▶ YOUR GOAL: Copy out every line of the entries from the line containing "Screen dimensions: 1243x952" down to the line containing "Select the yellow", including both of those lines, without changing anything.

-- DATASET start --

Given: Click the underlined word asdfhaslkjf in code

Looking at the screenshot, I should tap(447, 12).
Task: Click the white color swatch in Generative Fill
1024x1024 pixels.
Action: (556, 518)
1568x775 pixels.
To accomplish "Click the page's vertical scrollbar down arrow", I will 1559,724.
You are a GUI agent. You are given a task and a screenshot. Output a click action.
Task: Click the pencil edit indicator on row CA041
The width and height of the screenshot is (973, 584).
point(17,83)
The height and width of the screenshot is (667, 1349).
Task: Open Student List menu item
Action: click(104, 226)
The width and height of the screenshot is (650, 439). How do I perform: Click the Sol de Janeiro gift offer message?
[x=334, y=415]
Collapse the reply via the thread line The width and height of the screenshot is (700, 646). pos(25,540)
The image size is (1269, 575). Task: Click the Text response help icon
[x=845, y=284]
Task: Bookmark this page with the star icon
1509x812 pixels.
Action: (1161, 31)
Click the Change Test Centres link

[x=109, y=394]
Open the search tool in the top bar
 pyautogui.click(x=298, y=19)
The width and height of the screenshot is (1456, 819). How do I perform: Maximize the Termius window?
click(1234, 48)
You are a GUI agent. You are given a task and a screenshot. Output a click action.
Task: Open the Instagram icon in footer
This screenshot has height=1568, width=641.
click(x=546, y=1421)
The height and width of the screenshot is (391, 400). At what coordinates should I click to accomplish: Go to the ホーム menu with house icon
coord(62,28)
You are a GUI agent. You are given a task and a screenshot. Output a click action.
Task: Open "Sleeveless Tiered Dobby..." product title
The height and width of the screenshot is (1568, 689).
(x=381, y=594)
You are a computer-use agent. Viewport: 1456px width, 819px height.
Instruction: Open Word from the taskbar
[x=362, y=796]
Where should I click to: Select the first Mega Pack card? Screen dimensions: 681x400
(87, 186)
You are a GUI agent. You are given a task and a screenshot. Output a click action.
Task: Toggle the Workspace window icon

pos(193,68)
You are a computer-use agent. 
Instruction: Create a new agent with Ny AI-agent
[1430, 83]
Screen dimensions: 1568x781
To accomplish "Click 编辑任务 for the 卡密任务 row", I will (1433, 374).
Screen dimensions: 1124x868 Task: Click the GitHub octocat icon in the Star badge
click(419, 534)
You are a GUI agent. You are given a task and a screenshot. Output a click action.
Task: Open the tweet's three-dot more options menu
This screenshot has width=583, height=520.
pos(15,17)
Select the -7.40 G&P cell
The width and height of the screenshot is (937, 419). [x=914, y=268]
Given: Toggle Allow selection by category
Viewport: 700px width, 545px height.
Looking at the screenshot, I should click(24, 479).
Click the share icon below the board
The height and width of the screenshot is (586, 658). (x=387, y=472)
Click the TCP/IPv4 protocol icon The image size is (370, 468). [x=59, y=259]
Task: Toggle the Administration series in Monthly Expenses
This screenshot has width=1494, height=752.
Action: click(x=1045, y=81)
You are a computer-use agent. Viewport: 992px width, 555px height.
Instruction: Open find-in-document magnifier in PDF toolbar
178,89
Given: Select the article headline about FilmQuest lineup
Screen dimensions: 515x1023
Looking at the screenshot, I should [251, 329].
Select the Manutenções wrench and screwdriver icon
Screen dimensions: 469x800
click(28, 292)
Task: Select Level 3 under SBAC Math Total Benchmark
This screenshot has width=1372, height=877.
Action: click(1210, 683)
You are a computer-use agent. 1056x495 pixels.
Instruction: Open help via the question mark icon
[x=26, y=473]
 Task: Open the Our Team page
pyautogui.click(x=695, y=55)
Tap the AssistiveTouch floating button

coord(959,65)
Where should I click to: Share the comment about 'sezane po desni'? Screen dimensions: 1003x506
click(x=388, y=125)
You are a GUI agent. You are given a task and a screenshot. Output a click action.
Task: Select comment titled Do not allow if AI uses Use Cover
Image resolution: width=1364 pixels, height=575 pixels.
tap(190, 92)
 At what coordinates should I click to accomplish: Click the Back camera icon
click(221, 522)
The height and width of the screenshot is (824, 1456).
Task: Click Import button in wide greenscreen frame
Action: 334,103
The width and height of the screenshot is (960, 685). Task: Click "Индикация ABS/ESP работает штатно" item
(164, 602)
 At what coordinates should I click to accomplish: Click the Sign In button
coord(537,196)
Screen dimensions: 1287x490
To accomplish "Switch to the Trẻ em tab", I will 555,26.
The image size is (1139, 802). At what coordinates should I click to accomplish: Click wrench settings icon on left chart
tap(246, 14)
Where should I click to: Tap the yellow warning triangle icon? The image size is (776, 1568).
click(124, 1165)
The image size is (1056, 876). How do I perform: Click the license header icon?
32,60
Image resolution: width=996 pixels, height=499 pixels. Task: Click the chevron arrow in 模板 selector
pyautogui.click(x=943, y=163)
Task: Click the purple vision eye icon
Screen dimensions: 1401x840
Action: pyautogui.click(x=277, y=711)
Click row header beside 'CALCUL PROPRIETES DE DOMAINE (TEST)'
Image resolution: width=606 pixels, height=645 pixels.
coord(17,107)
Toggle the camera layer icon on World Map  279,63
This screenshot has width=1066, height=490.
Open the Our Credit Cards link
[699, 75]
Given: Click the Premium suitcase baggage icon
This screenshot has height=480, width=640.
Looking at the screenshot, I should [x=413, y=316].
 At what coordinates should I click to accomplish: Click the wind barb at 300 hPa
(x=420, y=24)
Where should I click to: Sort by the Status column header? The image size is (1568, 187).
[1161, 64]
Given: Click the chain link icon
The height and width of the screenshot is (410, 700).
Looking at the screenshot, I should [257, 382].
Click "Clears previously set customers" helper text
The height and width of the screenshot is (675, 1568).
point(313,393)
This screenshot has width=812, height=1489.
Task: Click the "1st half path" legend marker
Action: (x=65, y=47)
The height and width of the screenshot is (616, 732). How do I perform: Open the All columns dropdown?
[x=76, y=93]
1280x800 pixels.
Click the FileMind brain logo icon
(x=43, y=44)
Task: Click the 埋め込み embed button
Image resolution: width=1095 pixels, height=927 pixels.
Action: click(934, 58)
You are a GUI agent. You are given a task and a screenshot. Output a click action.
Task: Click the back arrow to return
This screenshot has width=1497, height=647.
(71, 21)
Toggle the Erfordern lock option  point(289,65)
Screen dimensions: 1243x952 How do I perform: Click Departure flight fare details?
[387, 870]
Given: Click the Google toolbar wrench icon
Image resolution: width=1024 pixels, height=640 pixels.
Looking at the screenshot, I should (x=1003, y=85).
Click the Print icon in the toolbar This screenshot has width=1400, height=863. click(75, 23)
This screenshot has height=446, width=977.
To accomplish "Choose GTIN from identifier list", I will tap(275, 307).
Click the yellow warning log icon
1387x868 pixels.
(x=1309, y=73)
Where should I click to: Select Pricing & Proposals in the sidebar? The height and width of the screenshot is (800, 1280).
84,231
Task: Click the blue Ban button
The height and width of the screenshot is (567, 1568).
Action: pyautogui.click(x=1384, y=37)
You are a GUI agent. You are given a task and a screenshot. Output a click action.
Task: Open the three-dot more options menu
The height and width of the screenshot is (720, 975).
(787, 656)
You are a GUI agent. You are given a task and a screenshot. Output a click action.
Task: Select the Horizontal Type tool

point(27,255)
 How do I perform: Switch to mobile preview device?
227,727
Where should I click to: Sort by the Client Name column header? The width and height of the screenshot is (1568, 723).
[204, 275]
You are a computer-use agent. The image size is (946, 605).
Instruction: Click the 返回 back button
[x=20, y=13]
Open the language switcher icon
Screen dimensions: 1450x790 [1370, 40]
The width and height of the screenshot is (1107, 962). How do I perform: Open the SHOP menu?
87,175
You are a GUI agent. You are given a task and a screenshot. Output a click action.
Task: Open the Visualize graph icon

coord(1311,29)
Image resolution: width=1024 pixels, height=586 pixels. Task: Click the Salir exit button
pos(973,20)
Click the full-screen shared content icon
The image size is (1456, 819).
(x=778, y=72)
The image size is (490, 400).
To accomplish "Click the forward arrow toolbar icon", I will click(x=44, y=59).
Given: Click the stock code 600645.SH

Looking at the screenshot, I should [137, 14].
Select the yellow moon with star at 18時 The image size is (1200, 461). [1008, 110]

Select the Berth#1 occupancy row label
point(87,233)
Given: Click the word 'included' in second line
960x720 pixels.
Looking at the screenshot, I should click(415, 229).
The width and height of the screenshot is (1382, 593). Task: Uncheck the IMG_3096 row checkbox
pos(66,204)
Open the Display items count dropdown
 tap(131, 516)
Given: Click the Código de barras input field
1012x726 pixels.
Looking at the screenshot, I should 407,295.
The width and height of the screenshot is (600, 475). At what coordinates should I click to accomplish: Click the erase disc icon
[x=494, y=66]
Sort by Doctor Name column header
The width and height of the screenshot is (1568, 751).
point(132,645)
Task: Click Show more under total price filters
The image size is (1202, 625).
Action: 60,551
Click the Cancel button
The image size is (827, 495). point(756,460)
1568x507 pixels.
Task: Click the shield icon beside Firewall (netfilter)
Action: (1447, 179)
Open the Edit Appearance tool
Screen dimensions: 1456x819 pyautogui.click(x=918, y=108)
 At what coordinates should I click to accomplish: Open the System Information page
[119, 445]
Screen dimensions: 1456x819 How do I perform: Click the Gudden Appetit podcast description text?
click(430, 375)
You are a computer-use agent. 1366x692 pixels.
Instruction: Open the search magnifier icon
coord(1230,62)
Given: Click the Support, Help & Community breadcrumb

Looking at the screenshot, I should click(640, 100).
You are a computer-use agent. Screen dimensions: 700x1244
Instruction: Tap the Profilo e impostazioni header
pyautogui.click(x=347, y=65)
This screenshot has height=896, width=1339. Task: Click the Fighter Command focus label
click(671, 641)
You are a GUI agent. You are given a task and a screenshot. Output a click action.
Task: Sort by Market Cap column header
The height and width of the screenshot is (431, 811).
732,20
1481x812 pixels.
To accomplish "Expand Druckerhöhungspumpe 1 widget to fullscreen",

-- DATASET end --

▶ PROBLEM SOLUTION:
Screen dimensions: 1243x952 How do I perform: Click Departure flight fare details?
[387, 870]
Given: Click the Google toolbar wrench icon
Image resolution: width=1024 pixels, height=640 pixels.
Looking at the screenshot, I should (x=1003, y=85).
Click the Print icon in the toolbar This screenshot has width=1400, height=863. click(75, 23)
This screenshot has height=446, width=977.
To accomplish "Choose GTIN from identifier list", I will tap(275, 307).
Click the yellow warning log icon
1387x868 pixels.
(x=1309, y=73)
Where should I click to: Select Pricing & Proposals in the sidebar? The height and width of the screenshot is (800, 1280).
84,231
Task: Click the blue Ban button
The height and width of the screenshot is (567, 1568).
Action: pyautogui.click(x=1384, y=37)
You are a GUI agent. You are given a task and a screenshot. Output a click action.
Task: Open the three-dot more options menu
The height and width of the screenshot is (720, 975).
(787, 656)
You are a GUI agent. You are given a task and a screenshot. Output a click action.
Task: Select the Horizontal Type tool

point(27,255)
 How do I perform: Switch to mobile preview device?
227,727
Where should I click to: Sort by the Client Name column header? The width and height of the screenshot is (1568, 723).
[204, 275]
You are a computer-use agent. The image size is (946, 605).
Instruction: Click the 返回 back button
[x=20, y=13]
Open the language switcher icon
Screen dimensions: 1450x790 [1370, 40]
The width and height of the screenshot is (1107, 962). How do I perform: Open the SHOP menu?
87,175
You are a GUI agent. You are given a task and a screenshot. Output a click action.
Task: Open the Visualize graph icon

coord(1311,29)
Image resolution: width=1024 pixels, height=586 pixels. Task: Click the Salir exit button
pos(973,20)
Click the full-screen shared content icon
The image size is (1456, 819).
(x=778, y=72)
The image size is (490, 400).
To accomplish "Click the forward arrow toolbar icon", I will click(x=44, y=59).
Given: Click the stock code 600645.SH

Looking at the screenshot, I should [137, 14].
Select the yellow moon with star at 18時 The image size is (1200, 461). [1008, 110]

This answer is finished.